Am Pfingstsonntag wurde ein Flugzeug der irischen Luftfahrtgesellschaft Ryanair auf dem Weg ins litauische Vilnius von weissrussischen Behörden gezwungen, in Minsk notzulanden. Weissrusslands Machthaber Alexander Lukaschenko wird verdächtigt, eine Bombendrohung inszeniert zu haben, um den Oppositionsaktivisten und Blogger Roman Protassewitsch, der sich im Flugzeug befand, auf weissrussischem Boden zu verhaften.

Der polnische Aussenminister Rau Zbigniew sprach offen von Staatsterrorismus unter Lukaschenkos Befehl. Auch diverse andere Staaten und NGOs verurteilten Lukaschenko scharf, lediglich Russland wiegelte ab (siehe unten). Benno Zogg, Weissrussland-Experte vom Center for Security Studies der ETH Zürich, ordnet die jüngsten Ereignisse ein.

Steht für Sie zweifelsfrei fest, dass die Flugzeugentführung von Lukaschenko angeordnet war? Dies lässt sich wohl nie restlos feststellen. Der Vorfall ist zweifellos von grosser Tragweite. Es ist möglich, dass das Vorgehen hochrangig angeordnet worden ist. Es könnten jedoch auch Missverständnisse in der Befehlskette zu genau diesem Vorgehen geführt haben. Wichtig ist: Die Verhaftung von Roman Protassewitsch ist nur das jüngste Zeichen verstärkter Repression, mit der die belarussische Führung seit Monaten die Zivilgesellschaft und freie Medien bedrängt.

Wie beurteilen Sie die internationalen Reaktionen? Verschiedene politische Führer in Europa haben sich empört gezeigt über dieses Ereignis. Umgehend wurde die Freilassung des Verhafteten und neue Sanktionen gegen das Regime gefordert. Dies ist nachvollziehbar. Offen bleibt, inwiefern solche Reaktionen eine Verhaltensänderung des Lukaschenko-Regimes bewirken können.

### Aufgabe
Nimm den Text zur erzwungenen Landung des Ryanair-Flugs in Minsk nach seinem letzten Satz wieder auf und setze ihn fort.

### Gezeigtes Material
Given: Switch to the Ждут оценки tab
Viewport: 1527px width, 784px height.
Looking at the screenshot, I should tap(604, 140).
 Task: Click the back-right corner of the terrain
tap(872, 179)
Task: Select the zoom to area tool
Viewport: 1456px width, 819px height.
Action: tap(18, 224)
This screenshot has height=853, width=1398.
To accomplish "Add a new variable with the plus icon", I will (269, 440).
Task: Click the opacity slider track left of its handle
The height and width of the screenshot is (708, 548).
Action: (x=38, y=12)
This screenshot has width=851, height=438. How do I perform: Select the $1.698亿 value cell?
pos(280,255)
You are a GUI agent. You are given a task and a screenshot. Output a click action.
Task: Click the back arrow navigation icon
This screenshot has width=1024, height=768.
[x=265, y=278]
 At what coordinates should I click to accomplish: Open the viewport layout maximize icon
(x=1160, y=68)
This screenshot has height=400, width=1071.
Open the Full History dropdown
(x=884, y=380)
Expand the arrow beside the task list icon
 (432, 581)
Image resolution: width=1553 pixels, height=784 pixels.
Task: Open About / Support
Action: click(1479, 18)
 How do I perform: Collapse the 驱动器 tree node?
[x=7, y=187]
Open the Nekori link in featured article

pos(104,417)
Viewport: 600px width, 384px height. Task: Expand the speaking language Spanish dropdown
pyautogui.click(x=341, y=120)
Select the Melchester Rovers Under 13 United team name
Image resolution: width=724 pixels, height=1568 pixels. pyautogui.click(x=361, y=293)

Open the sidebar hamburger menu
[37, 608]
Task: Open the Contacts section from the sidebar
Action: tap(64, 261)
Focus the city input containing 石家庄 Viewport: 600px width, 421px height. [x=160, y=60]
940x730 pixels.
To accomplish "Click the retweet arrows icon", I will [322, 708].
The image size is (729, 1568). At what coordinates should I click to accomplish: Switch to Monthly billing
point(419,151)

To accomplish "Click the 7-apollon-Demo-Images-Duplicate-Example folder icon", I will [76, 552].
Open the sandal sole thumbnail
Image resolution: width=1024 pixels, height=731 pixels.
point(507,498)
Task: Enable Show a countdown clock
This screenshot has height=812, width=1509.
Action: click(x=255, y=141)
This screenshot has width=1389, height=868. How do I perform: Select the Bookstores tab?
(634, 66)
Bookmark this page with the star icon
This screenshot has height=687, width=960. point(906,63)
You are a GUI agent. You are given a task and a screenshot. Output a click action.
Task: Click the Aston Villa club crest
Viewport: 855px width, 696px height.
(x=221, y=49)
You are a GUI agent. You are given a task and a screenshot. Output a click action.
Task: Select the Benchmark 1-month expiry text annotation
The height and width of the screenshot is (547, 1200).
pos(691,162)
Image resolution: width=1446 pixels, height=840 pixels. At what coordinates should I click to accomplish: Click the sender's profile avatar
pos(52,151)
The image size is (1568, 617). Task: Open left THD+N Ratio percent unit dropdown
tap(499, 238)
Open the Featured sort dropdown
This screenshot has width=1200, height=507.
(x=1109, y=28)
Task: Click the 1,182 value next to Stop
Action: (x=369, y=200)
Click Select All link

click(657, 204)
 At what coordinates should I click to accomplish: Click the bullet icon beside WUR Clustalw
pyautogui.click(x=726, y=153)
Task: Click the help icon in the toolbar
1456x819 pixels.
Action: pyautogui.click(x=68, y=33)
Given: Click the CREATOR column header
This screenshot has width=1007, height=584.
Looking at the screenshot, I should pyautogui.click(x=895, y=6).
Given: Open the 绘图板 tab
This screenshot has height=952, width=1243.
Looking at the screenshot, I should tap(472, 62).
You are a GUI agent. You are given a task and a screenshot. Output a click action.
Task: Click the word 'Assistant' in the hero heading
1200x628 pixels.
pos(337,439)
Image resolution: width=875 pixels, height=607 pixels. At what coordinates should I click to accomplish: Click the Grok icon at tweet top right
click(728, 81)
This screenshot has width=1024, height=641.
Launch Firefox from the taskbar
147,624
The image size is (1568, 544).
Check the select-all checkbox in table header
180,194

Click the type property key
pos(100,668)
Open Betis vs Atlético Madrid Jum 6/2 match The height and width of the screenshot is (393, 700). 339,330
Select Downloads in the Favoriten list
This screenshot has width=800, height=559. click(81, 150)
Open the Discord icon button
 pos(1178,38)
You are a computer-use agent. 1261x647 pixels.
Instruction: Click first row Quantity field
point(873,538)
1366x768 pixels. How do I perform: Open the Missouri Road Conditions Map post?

### Endgültige Antwort
Heute Abend werden die EU-Staaten an einem Sondergipfel mögliche Konsequenzen diskutieren. Was können sie tun?Wahrscheinlich scheint eine erneute Ausweitung der Sanktionsliste. Diese umfasst bereits jetzt Kontosperrungen und Einreiseverbote gegen Dutzende Funktionäre und Unterstützer des Regimes. Nun könnten Vertreter der Luftfahrtbehörden oder der Luftwaffe von Belarus dazukommen. Die EU zögert nach wie vor, sektorale Sanktionen gegen ganze Wirtschaftszweige zu verhängen. Dies würde der Wirtschaft allgemein und den Belarussinnen und Belarussen schaden und gleichzeitig das Land weiter in die Abhängigkeit von Russland drängen.

Verliert die EU nicht das Gesicht, wenn sie nur halbherzige Sanktionen ausspricht? Der Affront ist ganz klar. Die belarussischen Behörden haben eigenmächtig gehandelt und mit internationalem Protokoll gebrochen. Eine Reaktion der EU ist zwingend. Der Drang und die Erwartung, hart und geschlossen zu reagieren, sind gross. Doch einerseits hat die EU in Belarus nur begrenztes Gewicht und dies würde offenkundig, wenn auch drastische Massnahmen ins Leere laufen würden. Zweitens würden Zwangsmassnahmen unweigerlich eine breitere Bevölkerung schädigen. Die politische und wirtschaftliche Elite in Belarus wüsste die Kosten von Sanktionen auf das Volk abzuwälzen. All diese Überlegungen müssen einbezogen werden, wenn die EU nun ihre Sanktions- und Belaruspolitik überarbeitet.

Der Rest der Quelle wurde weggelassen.